Copy the material below without changes, everything from the start of the material down to the line containing "pyautogui.click(x=114, y=6)", that line included.

- _DATA SHOWN_:
## Begin

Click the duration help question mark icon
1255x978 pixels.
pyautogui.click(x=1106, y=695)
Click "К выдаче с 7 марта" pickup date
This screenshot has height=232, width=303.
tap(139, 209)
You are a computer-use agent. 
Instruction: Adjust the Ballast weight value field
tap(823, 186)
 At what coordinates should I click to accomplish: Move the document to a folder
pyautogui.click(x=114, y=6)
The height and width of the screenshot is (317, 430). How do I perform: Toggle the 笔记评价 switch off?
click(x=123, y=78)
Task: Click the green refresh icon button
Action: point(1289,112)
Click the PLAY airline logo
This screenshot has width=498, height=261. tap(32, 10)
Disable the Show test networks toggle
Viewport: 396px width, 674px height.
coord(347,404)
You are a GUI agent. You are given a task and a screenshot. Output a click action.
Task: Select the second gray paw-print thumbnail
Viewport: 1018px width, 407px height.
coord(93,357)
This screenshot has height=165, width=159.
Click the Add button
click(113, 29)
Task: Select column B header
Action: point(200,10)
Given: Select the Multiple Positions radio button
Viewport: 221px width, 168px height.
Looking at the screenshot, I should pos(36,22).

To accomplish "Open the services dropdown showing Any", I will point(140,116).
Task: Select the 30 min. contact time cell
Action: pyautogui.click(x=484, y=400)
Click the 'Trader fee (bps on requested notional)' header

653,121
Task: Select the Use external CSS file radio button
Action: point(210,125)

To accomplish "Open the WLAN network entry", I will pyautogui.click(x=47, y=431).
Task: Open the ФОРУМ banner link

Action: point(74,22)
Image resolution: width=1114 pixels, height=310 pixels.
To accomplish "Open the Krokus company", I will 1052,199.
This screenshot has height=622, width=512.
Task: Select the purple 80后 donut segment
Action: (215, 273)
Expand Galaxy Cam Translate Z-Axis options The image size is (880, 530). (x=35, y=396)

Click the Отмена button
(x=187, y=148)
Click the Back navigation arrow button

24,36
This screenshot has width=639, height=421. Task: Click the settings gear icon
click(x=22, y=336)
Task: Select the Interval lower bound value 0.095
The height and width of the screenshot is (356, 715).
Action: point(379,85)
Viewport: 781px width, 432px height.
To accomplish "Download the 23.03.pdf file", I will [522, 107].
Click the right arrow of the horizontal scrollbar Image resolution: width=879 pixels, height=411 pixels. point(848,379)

## End

- _RESULT FOR THIS EXERCISE_:
Click the duration help question mark icon
1255x978 pixels.
pyautogui.click(x=1106, y=695)
Click "К выдаче с 7 марта" pickup date
This screenshot has height=232, width=303.
tap(139, 209)
You are a computer-use agent. 
Instruction: Adjust the Ballast weight value field
tap(823, 186)
 At what coordinates should I click to accomplish: Move the document to a folder
pyautogui.click(x=114, y=6)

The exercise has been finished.